Cyber Incident Victim: Direct Scripts

On January 30, 2019, Direct Scripts, an Ohio-based pharmacy benefits management services provider, experienced a ransomware attack that resulted in the encryption of files containing protected health information. The attackers targeted a specific server storing customer names, addresses, and prescription information. All other organizational servers and computers remained inaccessible during the incident, limiting the exposure of additional sensitive data. Forensic investigations revealed no evidence suggesting patient information had been misused following the encryption event. The attack specifically compromised prescription-related records without accessing broader medical histories or financial data stored on segregated systems. Direct Scripts did not disclose whether a ransom was demanded or paid to restore access to the encrypted files.

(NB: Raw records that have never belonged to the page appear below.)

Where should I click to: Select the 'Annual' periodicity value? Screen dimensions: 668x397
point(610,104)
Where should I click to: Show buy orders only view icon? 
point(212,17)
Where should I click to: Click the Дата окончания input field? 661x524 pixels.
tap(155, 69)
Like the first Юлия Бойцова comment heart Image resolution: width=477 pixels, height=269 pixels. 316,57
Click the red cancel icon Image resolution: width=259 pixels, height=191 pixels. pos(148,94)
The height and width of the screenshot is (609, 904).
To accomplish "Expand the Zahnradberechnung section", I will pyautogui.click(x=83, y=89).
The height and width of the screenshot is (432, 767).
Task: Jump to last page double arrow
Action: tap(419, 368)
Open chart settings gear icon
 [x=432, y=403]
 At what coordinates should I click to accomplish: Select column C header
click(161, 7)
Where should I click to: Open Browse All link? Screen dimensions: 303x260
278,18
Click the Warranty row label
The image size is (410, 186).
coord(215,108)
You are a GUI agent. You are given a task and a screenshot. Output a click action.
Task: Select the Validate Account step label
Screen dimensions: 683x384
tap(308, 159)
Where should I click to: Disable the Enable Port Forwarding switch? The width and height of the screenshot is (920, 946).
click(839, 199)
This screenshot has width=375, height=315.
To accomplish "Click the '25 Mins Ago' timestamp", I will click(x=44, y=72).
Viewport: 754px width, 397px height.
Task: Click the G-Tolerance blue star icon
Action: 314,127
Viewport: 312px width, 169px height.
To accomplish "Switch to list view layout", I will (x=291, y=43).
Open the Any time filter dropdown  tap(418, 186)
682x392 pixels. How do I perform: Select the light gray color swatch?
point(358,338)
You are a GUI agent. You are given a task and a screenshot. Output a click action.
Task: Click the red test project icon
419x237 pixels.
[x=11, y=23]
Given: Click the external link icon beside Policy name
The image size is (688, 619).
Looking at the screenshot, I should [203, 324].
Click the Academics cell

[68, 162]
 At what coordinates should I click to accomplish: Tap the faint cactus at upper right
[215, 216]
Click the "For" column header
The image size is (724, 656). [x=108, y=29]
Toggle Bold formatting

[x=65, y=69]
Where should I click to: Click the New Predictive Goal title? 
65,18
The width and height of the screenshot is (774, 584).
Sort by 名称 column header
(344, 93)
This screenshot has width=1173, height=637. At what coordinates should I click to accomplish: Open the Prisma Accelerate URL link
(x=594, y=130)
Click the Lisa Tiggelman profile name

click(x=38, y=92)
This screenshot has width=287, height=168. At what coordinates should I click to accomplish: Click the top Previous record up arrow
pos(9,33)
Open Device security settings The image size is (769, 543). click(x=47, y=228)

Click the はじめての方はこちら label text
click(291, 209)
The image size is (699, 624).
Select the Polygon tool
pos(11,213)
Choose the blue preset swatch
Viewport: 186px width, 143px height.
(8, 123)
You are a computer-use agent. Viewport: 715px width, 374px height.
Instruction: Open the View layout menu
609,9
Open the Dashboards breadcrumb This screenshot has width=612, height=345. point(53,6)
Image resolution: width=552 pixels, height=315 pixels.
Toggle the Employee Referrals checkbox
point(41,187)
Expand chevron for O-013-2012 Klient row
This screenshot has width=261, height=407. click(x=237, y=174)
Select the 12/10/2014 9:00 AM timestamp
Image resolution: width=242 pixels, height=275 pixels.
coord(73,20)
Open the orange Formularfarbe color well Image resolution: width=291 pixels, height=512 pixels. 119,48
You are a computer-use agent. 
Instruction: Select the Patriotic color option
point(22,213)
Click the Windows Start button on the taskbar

Following containment of the incident, Direct Scripts initiated notification letters to affected individuals whose prescription data resided on the compromised server. The organization reported the breach to the Department of Health and Human Services' Office for Civil Rights, which publicly documented the event as impacting 9,319 individuals. No technical details regarding attack vectors or malware variants were disclosed publicly. The investigation confirmed that operational systems unrelated to the targeted server maintained functionality throughout the incident. Direct Scripts emphasized that prescription information alone was exposed, with no corroborating evidence indicating unauthorized data exfiltration or secondary misuse of the encrypted health records.